PROBLEM STATEMENT: Which lines in the data below contain the word "Favorite"? Copy each of them.

INFORMATION PROVIDED:

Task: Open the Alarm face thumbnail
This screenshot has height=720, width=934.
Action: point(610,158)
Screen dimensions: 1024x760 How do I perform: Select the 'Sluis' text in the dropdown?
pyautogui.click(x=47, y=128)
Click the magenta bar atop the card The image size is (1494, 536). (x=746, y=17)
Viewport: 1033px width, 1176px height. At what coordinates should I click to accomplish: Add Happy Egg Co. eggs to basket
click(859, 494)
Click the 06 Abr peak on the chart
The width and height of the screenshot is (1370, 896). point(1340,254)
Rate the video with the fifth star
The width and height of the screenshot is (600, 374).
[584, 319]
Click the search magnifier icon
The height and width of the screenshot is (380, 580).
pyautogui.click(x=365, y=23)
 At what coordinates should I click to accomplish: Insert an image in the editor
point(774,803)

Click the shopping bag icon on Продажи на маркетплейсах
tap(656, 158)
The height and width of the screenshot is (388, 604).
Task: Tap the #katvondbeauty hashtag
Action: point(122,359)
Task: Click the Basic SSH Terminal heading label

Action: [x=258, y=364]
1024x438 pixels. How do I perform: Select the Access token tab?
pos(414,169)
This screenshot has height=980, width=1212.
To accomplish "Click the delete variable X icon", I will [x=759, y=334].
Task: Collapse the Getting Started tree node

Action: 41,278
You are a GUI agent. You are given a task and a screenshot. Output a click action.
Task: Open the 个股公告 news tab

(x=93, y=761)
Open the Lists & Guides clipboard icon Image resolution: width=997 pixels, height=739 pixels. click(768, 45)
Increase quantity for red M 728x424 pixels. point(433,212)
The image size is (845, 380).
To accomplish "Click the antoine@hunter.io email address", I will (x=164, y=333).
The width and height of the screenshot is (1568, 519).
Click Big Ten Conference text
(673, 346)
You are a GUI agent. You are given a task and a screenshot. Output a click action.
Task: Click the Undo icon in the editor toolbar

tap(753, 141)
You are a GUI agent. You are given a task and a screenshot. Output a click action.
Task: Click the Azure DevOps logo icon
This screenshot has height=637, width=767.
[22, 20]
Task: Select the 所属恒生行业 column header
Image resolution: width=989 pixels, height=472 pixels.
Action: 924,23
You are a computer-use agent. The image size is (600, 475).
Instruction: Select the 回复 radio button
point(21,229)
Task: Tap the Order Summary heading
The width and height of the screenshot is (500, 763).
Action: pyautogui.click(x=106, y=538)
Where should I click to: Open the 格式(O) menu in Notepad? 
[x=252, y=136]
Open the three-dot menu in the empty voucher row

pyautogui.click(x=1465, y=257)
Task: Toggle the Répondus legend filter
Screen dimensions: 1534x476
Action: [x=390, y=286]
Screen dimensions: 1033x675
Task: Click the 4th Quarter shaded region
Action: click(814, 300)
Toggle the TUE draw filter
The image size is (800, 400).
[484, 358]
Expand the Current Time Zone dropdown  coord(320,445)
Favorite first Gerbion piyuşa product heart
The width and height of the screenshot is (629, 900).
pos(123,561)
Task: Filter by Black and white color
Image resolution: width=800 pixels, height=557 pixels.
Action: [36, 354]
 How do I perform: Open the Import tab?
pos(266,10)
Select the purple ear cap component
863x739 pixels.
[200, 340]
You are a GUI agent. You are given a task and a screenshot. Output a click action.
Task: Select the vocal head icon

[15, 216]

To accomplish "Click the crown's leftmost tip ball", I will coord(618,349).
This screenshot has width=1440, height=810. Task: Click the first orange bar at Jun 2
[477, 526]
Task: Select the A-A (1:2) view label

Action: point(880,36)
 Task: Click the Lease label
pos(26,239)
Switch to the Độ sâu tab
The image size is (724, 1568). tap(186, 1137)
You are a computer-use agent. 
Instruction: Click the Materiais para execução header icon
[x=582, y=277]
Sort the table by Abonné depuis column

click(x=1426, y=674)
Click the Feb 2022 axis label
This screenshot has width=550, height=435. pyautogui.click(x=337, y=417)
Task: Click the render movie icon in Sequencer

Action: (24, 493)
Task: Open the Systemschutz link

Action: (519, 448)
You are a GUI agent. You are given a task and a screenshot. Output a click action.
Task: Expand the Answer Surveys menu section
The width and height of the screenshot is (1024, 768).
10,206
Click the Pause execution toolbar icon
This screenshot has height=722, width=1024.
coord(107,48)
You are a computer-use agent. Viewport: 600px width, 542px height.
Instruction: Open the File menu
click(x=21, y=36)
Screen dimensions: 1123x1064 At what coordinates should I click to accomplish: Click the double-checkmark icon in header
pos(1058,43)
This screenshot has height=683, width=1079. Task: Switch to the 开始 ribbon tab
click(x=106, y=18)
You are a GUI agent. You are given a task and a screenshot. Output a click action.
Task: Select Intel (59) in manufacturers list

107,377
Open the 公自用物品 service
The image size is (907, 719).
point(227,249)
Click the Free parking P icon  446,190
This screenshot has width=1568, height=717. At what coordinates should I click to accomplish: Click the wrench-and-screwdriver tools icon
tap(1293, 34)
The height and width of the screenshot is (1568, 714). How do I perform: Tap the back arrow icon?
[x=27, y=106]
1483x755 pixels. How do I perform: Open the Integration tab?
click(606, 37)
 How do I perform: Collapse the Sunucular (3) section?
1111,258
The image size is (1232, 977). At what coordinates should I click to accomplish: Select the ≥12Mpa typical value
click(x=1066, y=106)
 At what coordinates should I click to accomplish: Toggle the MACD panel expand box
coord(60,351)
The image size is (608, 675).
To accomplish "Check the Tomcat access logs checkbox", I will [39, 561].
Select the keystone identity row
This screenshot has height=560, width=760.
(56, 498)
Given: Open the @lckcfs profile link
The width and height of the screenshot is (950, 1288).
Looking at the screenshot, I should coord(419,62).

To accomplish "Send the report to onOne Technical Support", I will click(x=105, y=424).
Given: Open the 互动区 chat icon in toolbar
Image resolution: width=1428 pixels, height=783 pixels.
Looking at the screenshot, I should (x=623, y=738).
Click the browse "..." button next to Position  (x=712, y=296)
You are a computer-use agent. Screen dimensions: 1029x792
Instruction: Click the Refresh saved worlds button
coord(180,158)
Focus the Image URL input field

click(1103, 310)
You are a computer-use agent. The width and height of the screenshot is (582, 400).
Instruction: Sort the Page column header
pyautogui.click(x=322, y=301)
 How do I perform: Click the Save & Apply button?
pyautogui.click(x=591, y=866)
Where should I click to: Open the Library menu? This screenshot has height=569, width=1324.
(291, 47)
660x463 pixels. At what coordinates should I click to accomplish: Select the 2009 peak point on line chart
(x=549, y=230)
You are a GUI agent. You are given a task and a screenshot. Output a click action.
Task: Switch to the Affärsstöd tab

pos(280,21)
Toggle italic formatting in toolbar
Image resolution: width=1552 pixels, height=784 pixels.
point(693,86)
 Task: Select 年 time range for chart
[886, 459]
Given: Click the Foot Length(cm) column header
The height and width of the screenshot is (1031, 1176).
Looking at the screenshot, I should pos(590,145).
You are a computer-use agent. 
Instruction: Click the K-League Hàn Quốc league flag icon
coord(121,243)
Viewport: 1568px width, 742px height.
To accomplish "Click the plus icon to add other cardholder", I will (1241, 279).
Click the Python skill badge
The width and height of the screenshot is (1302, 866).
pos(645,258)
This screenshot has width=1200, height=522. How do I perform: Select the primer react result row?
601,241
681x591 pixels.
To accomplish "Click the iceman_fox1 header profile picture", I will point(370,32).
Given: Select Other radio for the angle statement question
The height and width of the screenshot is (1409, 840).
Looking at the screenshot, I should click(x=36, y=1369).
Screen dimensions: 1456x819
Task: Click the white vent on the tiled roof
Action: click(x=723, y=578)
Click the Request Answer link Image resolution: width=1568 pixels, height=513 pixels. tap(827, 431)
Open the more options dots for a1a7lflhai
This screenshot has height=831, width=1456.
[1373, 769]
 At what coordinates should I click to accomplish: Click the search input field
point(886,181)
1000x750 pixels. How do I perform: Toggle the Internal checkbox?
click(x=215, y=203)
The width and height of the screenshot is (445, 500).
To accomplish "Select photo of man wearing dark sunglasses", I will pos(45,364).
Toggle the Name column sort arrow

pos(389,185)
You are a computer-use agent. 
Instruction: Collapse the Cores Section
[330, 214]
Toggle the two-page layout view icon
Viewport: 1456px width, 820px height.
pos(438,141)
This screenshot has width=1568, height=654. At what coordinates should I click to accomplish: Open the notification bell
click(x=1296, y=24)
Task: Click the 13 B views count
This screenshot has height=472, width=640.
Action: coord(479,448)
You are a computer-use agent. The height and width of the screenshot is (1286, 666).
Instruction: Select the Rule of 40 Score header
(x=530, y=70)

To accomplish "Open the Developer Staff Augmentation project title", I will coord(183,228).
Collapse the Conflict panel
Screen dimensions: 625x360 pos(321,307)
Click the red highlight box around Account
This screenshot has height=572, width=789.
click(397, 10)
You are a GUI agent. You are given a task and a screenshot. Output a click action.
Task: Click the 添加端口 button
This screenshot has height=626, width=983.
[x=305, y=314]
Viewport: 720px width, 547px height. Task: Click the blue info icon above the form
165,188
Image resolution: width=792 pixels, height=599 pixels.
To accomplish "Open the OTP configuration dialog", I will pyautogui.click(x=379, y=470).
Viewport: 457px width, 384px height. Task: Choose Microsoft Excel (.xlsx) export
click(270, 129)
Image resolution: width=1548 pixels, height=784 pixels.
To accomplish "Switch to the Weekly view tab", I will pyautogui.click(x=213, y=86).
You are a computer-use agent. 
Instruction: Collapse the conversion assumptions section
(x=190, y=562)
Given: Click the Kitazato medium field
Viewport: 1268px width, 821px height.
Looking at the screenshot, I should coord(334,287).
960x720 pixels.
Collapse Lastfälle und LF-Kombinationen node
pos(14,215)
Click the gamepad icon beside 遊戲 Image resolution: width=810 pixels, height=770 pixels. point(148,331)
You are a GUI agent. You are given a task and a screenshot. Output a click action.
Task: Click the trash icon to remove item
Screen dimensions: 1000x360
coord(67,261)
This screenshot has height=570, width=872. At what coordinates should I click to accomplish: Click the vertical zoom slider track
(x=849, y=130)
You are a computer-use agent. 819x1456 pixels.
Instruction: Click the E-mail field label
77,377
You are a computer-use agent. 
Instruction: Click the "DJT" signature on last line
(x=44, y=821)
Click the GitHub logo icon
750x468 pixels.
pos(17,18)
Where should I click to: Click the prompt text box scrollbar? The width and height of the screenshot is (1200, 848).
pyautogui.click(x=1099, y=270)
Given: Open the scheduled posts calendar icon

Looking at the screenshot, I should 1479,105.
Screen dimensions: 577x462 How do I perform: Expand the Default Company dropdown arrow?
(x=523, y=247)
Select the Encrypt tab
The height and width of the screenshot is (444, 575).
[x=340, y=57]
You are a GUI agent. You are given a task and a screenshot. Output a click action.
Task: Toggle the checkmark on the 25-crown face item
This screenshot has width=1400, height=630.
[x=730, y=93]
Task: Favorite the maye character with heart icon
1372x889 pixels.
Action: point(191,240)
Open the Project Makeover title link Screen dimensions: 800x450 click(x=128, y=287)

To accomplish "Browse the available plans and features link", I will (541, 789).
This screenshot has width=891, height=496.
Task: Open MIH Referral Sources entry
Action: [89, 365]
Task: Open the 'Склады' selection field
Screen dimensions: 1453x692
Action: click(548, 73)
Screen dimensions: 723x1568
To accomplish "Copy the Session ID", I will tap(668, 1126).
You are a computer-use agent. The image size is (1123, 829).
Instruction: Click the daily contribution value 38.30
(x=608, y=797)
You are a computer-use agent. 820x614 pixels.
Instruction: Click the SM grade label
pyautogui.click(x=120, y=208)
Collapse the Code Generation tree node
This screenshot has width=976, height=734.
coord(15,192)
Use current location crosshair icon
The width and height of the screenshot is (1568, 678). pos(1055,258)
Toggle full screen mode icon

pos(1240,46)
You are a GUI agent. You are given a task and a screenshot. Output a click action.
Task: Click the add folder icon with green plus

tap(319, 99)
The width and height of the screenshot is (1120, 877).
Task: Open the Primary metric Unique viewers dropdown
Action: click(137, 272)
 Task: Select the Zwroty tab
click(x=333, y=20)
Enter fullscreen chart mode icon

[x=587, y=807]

REPLY:
Favorite first Gerbion piyuşa product heart
Task: Favorite the maye character with heart icon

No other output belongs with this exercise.